Mais je ne crois pas que ces artifices soient des développements spontanés de l’antique mélodie populaire de la France du Nord. En thèse générale, l’assertion de M. Tiersot reste fondamentalement vraie : « Nous sommes autorisés à conclure que le mouvement musical de l’époque des trouvères dérive immédiatement de la plus ancienne forme de la mélodie populaire française. » Cette vérité résulte de tout ce que nous avons dit sur la structure de la strophe musicale et des nombreux exemples donnés par les auteurs que nous avons cités.

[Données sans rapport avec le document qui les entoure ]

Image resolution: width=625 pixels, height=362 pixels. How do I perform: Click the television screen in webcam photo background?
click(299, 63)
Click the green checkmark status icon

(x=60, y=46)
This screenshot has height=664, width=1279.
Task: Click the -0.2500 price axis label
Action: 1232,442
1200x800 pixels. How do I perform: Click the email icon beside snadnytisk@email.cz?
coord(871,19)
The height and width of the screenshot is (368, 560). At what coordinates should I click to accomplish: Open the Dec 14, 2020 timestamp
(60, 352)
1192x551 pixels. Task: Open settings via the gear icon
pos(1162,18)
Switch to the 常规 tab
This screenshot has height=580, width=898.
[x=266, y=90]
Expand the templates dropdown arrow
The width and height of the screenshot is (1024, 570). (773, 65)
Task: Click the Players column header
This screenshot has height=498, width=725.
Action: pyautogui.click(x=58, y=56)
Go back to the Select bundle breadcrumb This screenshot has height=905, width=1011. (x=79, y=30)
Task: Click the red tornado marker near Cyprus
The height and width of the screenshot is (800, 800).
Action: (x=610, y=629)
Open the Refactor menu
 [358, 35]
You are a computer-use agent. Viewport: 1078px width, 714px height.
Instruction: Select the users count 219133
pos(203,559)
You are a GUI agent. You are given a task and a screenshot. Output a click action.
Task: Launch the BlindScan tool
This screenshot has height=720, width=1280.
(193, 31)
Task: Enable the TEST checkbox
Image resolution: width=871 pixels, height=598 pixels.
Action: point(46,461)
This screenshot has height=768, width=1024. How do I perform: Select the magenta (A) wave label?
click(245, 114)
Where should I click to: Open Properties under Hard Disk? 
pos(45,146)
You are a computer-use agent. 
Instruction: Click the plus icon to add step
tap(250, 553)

Il est probable que l’art musical des troubadours a eu la même origine, mais ici malheureusement il nous manque les mélodies des pièces populaires, car la dansa que nous avons citée est le seul spécimen, exemple caractéristique, qui nous en soit parvenu. Les mélodies des anciens troubadours qui nous restent connaissent en effet le type musical a + a + coda ; par exemple : L’autrier jost’una sebissa de Marcabrun (ms. R, f. 6), Lanquan li jorn son lonc en mai de Rudel (ms. X, f. 81), mais déjà de nombreuses mélodies de Bernart de Ventadour, de Pierre d’Auvergne, la seule qui nous soit restée de Raimbaut

  1. Voir Au tems novel de Perrin d’Angecourt dans l’Histoire de Fétis et en général les exemples musicaux qu’il donne (t. V, 38-45). Les mélodies du Châtelain de Couci sont notées dans l’édition de Francisque Michel et Perne. Paris, 1830 ; celles de Thibaut de Navarre ont été éditées par Lévesque de la Ravallière.